Deficits are not a major voting issue, the thinking goes, so both sides just yak about it while busting past limits on the national credit card.

A dozen conservative House members have now introduced a resolution to impeach Rod Rosenstein. He's not going to be impeached, of course, so it's just more theater.

In fact, Paul Ryan much ruled it out for a vote yesterday, but it remains "on the table."

Mark Meadows and Jim Jordan, among others, say the deputy attorney general is slow-walking all kinds of House document requests. The Justice Department has turned over a small mountain of documents, but some disagreements exist.

I've covered many congressional subpoena battles over the years, and sometimes they lead to contempt-of-Congress citations. (These usually are voided when the inevitable compromise is reached.) But I can't think of a case that led to a serious impeachment effort.

So even if the lawmakers' frustration with Rosenstein is justified, the resolution seems more like a public protest of his role in overseeing the Mueller investigation.

Jeff Sessions said yesterday that "my deputy, Rod Rosenstein, is highly capable. I have the highest confidence in him."

And by the way, President Trump could fire Rosenstein today (except there would be an enormous political backlash). That's why the impeachment effort isn't serious, and Meadows said yesterday he is dropping it for now.

The final bit of theater centers on a lawsuit involving the Trump hotel a few blocks down Pennsylvania Avenue. It's getting some press because a federal judge allowed the suit, filed by Maryland and D.C., to move forward.

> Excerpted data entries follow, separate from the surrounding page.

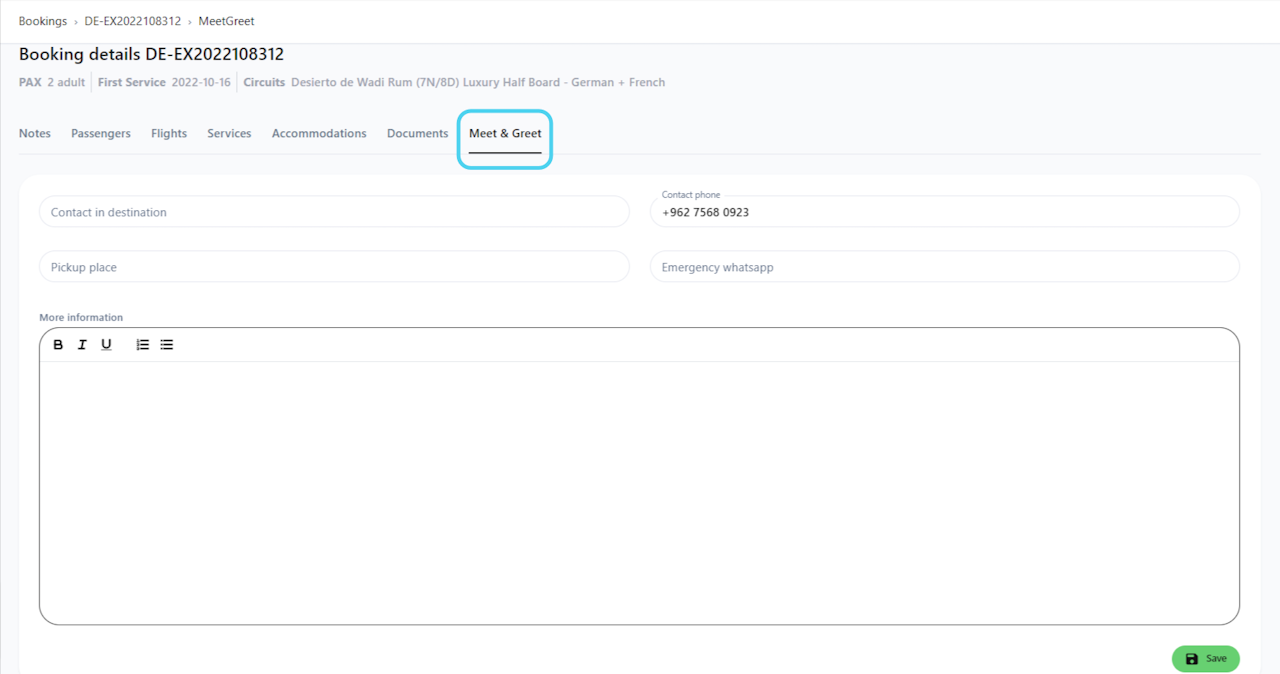Go to the Services tab
The image size is (1280, 674).
[229, 133]
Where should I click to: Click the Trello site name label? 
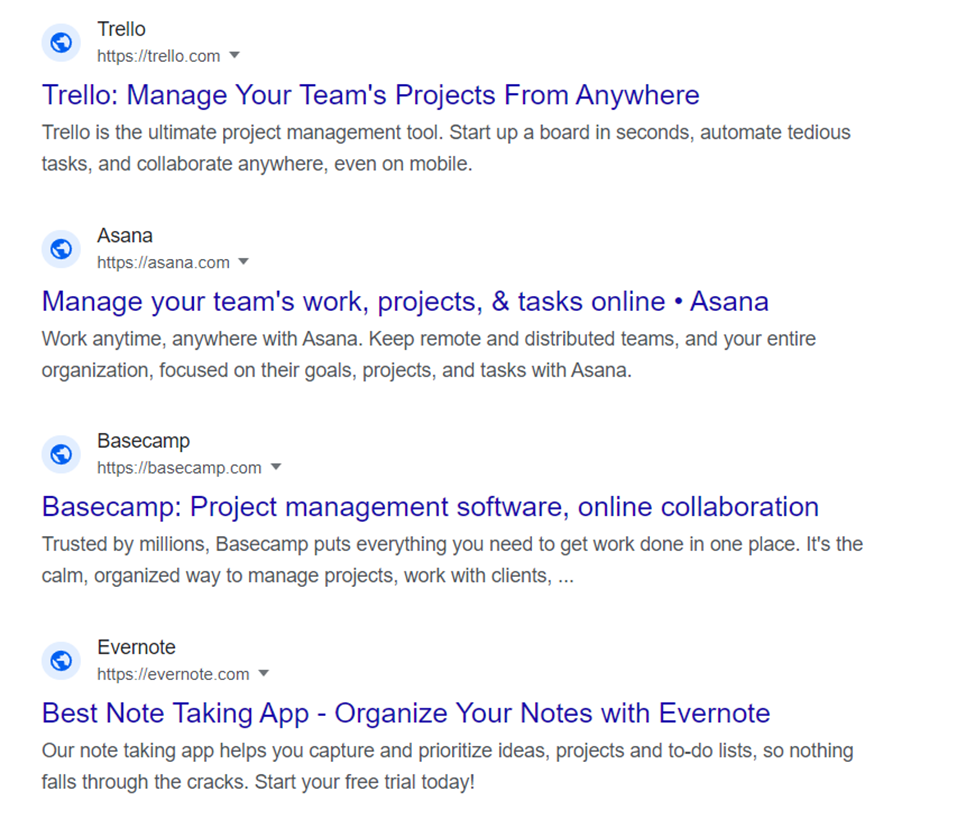pyautogui.click(x=121, y=29)

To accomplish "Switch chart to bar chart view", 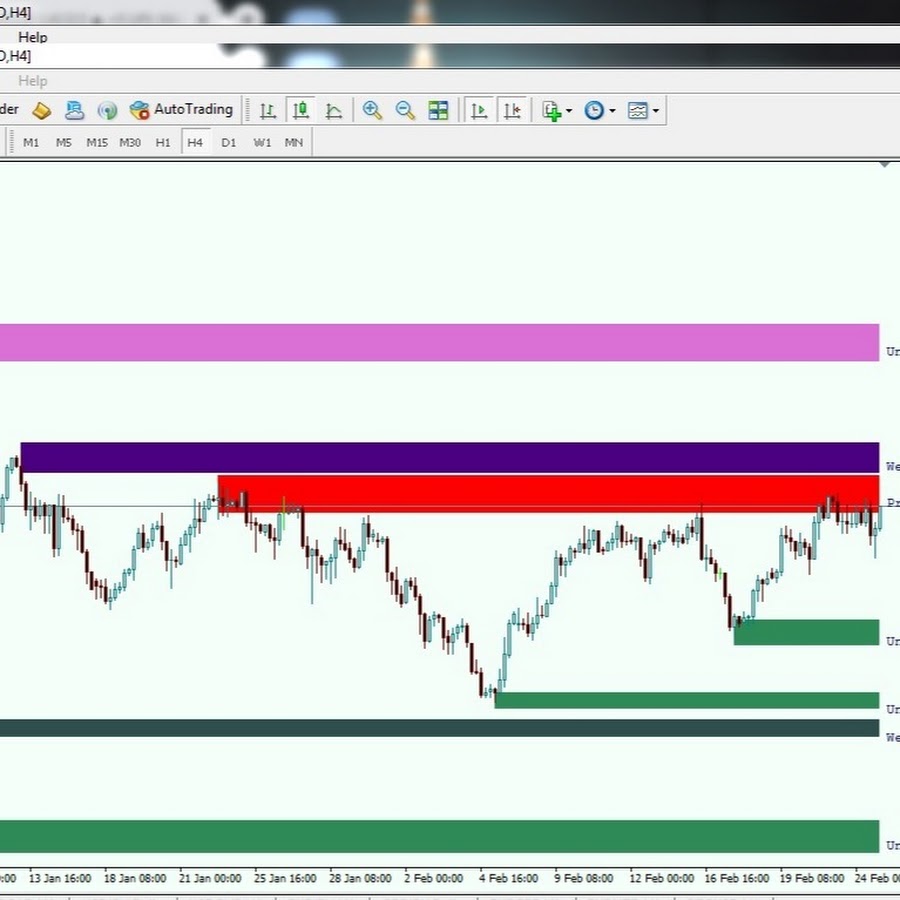I will tap(268, 110).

Invoking the obscure "emoluments" clause of the Constitution, the suit argues that the president is unfairly profiting from the five-star hotel because foreign dignitaries and others seeking favor with the administration are staying there. (The hotel was already in the works when Trump declared his candidacy, and I remember him holding a campaign news conference there when it was still under construction.)

The two jurisdictions claim other hotels are being hurt, but I think the suit is all about Trump. And in the unlikely event he had to sell the hotel, he'd still make money.

Even more of a politically motivated stretch: A D.C. advisory neighborhood commission is trying to get the hotel's liquor license revoked on grounds that Trump lacks the required "moral character." And it's not even the advisory committee for that neighborhood!

So all of this makes for good kabuki, a cheap way of getting headlines, and creating the appearance of action. But the deficits aren't shrinking, Rosenstein isn't going anywhere, and the Trump International Hotel will probably be serving guests for a long time to come.